States with dwindling tax revenues could also turn to sports gambling as a source of funds, Robins said.
Disgraced tennis great Bob Hewitt out of prison
Former Boston Lobsters star Bob Hewitt was released on parole Friday after serving 3 ½ years of a six-year prison sentence in South Africa for raping two girls and sexually assaulting another in the 1980s and 1990s, while he was coaching them. The 80-year-old Hewitt, once one of the sport’s greatest doubles players, was expelled from the International Tennis Hall of Fame in 2015 after he was convicted of the crimes. His fall from grace began after a Globe investigation in 2011 of allegations that he raped Heather Crowe Conner, a former state singles champion at Masconomet Regional High School, in 1976 when she was 15 and he was coaching her in Danvers. The former Grand Slam doubles champion was back at his home near the city of Port Elizabeth on South Africa’s south coast, the Department of Corrections said.
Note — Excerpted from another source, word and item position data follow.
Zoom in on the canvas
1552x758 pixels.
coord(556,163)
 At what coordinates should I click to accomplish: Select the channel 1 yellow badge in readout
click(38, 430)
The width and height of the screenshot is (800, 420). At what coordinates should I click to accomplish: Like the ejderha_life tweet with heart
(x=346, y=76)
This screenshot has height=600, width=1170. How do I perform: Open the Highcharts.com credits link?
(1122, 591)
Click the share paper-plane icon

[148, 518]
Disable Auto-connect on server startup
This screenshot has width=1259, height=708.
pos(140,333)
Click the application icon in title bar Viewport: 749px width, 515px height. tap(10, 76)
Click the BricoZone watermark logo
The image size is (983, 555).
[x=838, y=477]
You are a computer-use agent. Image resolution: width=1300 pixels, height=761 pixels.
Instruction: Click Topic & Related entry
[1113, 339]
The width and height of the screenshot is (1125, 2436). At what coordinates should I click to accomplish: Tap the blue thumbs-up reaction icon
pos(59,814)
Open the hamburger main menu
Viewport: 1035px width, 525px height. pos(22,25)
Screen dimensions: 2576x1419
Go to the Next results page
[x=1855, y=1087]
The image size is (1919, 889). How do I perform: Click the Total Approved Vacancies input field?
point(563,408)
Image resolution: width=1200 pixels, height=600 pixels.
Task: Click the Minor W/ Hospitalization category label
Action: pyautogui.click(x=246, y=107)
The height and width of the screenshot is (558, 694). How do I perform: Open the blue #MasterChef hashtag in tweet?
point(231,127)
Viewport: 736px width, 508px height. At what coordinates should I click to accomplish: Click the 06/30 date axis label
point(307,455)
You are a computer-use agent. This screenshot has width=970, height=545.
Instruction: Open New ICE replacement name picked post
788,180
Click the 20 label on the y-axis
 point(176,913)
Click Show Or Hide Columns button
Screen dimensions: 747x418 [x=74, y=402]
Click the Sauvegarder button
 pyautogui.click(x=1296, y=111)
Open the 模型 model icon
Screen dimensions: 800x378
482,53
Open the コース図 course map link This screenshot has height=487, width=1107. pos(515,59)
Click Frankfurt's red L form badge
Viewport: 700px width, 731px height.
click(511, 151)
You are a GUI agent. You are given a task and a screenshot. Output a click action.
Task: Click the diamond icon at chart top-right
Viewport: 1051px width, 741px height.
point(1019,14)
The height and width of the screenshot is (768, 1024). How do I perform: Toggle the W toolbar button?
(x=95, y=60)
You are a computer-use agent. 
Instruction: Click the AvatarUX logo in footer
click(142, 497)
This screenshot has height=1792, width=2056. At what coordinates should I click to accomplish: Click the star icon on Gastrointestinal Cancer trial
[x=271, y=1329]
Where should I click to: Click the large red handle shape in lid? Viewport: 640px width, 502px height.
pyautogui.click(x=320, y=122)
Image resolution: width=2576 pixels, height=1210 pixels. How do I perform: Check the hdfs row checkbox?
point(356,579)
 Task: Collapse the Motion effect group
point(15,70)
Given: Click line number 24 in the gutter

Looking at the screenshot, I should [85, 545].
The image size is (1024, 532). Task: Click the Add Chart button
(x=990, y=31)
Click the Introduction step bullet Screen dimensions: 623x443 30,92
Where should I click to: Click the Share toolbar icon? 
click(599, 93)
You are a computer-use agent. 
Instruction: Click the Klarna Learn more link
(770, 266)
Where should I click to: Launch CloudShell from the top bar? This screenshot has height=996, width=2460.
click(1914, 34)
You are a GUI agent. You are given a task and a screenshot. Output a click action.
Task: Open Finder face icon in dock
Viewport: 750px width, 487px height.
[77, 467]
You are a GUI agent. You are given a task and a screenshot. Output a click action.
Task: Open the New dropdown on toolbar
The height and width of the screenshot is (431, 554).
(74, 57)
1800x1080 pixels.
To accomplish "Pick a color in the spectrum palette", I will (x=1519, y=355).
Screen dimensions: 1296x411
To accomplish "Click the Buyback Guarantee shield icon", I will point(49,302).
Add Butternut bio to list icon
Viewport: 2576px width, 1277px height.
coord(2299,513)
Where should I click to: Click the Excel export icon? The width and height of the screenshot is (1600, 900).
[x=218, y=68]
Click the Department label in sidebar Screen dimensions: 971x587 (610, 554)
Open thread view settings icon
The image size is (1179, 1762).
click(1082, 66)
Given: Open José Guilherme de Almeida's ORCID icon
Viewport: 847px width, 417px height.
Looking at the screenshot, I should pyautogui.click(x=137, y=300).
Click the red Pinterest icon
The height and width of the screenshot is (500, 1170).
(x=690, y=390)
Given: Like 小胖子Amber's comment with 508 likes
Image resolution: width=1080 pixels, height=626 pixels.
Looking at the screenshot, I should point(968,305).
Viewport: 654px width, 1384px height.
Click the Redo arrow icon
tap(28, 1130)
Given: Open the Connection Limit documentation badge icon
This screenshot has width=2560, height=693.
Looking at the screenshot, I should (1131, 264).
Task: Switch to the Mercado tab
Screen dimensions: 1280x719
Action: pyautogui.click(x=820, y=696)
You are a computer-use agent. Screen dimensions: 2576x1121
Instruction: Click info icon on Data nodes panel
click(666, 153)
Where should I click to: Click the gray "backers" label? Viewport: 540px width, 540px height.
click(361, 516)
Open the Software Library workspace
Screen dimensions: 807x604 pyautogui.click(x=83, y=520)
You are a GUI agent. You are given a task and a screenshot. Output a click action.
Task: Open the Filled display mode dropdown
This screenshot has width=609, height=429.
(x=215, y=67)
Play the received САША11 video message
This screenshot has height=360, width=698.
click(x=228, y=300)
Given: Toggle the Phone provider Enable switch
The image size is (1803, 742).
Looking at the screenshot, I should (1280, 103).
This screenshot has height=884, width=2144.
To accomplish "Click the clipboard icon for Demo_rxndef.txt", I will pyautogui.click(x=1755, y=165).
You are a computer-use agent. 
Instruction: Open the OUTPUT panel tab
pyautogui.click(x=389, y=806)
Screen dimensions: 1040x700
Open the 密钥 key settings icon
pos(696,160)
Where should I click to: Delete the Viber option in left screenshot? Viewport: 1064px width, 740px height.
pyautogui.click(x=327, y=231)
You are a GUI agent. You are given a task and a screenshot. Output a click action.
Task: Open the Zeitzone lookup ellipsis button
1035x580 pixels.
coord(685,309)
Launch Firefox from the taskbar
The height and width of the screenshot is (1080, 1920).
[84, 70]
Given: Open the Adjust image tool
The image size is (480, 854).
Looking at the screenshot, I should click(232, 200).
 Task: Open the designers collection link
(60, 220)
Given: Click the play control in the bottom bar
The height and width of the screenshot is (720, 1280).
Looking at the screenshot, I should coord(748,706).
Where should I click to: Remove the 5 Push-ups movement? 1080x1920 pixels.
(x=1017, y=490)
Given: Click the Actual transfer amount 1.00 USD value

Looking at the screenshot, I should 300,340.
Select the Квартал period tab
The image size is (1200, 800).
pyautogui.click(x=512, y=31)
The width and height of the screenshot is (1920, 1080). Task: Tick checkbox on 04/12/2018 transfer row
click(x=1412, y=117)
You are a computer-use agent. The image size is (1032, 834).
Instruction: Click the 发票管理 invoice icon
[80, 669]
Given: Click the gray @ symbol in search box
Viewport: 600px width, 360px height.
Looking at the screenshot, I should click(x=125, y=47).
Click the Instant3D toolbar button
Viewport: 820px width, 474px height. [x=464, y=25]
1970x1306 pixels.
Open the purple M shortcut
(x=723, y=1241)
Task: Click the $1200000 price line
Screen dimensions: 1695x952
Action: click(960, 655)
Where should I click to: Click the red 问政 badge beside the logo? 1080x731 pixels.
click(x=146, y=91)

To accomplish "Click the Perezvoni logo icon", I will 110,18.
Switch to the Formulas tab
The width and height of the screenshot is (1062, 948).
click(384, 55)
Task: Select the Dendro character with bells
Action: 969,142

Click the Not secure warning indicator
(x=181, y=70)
More than 100 people alleging that they were were sexually abused by a deceased University of Michigan sports doctor have taken the first step in filing a lawsuit against the school. The Anderson Survivors Legal Team said it has filed 20-plus notices of intent to sue the Ann Arbor school, its board and the estate of Dr. Robert Anderson. Michigan says it has confidence in the independent investigation now underway . . . Phil Neville will step down from coaching the England women’s team when his contract expires next year, missing out on leading the country at the rescheduled European Championship in 2022. The former Manchester United player could still coach the British Olympic team in 2021 in Tokyo.
Top recruit to Texas, not G League
Greg Brown III, the Gatorade Player of the Year in Texas, will play for the hometown Longhorns in Austin instead of following other elite players such as Jalen Green and Isaiah Todd to the NBA’s developmental G League. The 6-foot-9 Brown, whose father Greg Jr., played football for UT, averaged 26 points and 13.2 rebounds as a senior in powering Vandegrift High to a 33-3 record . . . Memphis freshman Precious Achiuwa, a potential lottery pick who is the first player to be honored as both player and freshman of the year in the American Athletic Conference after producing 15.8 points and 10.8 rebounds per game, will enter the NBA draft . . . The NCAA’s Division 1 Council approved a proposal to give men’s basketball programs choices with 28- and 29-game schedules. The proposal will allow schools that schedule 28 games to participate in one multiple-team event of up to three games . . . AnnMarie Gilbert, who guided Virginia Union to the Division 2 women’s title game in 2017 and compiled a 135-18 record in five seasons, was hired as the new coach at Detroit Mercer.